Simon Birmingham, a senior figure in the Australian opposition, has stated that WikiLeaks founder Julian Assange’s decision to resist extradition was the cause of his prolonged confinement in the UK.

Simon Birmingham, the opposition leader in the Australian Senate, has asserted that Julian Assange’s extended period of detention in the UK was a consequence of his own actions, specifically his avoidance of lawful extradition requests.

On Wednesday, Assange was released from a courtroom in a remote US Pacific territory after pleading guilty to a single count of conspiracy to obtain and disseminate national defense information. This plea was in exchange for a sentence that effectively amounted to the time he had already spent in UK custody while fighting a US extradition request. The Australian government, under Prime Minister Anthony Albanese, had advocated for his release.

During an interview with Sky News Australia on Thursday, Simon Birmingham predicted that “the prime minister’s embrace of Mr. Assange might not age very well, once Mr Assange starts tweeting again.”

He insisted that Assange should not be regarded as an innocent Australian citizen, persecuted by an authoritarian government.

“Mr. Assange evaded lawful extradition requests, first by hiding in the Ecuadorian embassy, then by using his legal rights in the United Kingdom to challenge them over many years,” Birmingham stated. “The reason it has taken so long to resolve this is his decision to challenge it in that way.”

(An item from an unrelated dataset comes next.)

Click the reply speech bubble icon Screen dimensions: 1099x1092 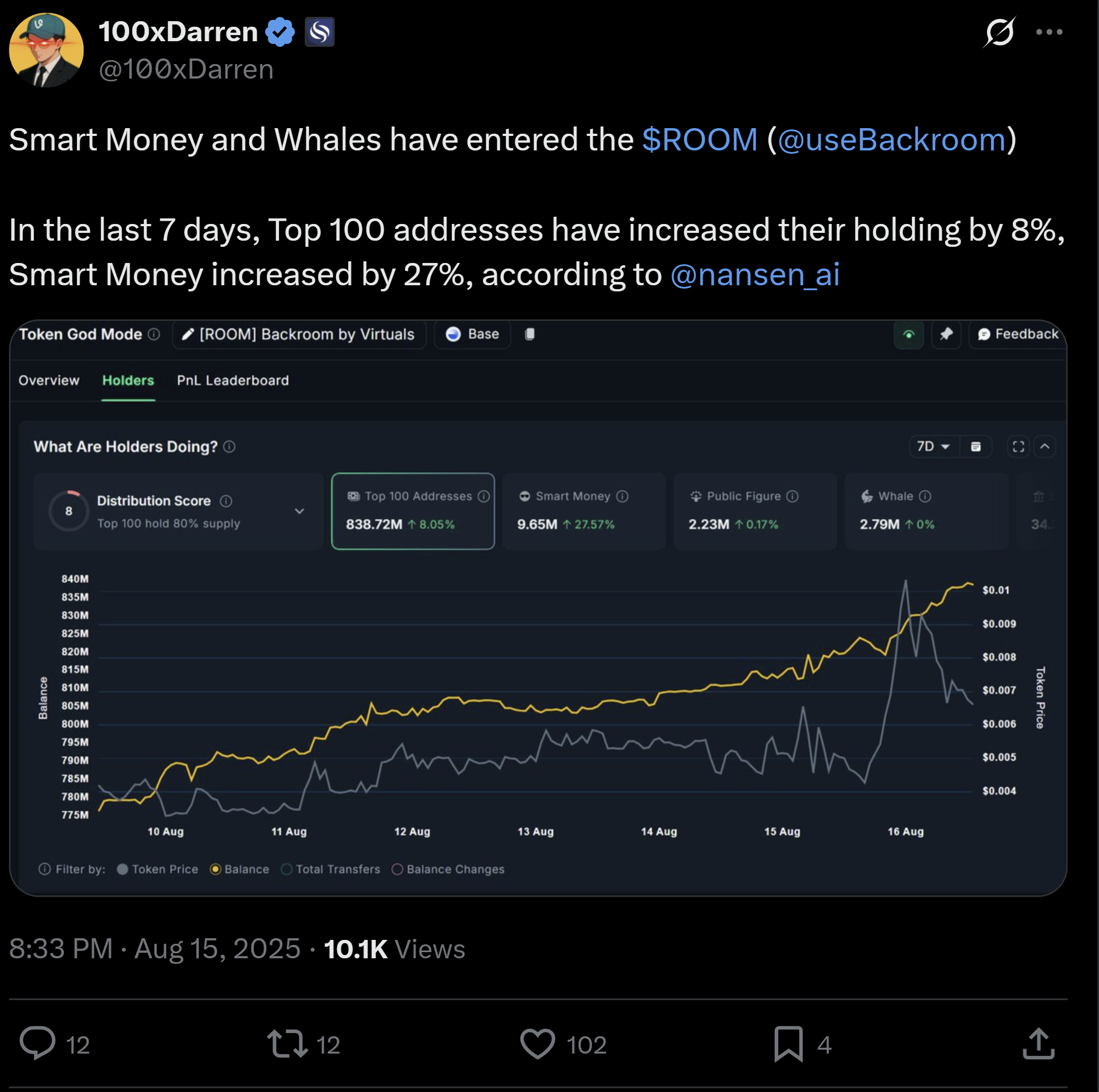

Ecuador granted Assange political asylum in 2012 due to concerns that a Swedish extradition request for the Wikileaks founder was a ploy to have him sent to the US. American espionage charges, which were made public years later, could have resulted in the Australian facing up to 175 years of imprisonment.

The Australian Senate opposition leader claimed that the publication of classified materials by WikiLeaks endangered the sources of US allies, including Australia, which is a member of the Five Eye intelligence-sharing group.

A similar argument was made by US State Department spokesman Matthew Miller, who asserted during a daily briefing on Wednesday that Assange “put the lives of our partners, our allies and our diplomats at risk, especially those who work in dangerous places, like Afghanistan and Iraq.”

Some journalists, including Associated Press reporter Matt Lee, challenged this claim – pointing out that the court verdict specifically stated that there were no victims in the case and that the US government never publicly identified any individual who was harmed by Wikileaks.

“Just because people were able to mitigate the harm done by your actions, that doesn’t absolve you,” Miller responded, drawing a comparison between the publication of leaked documents and reckless driving.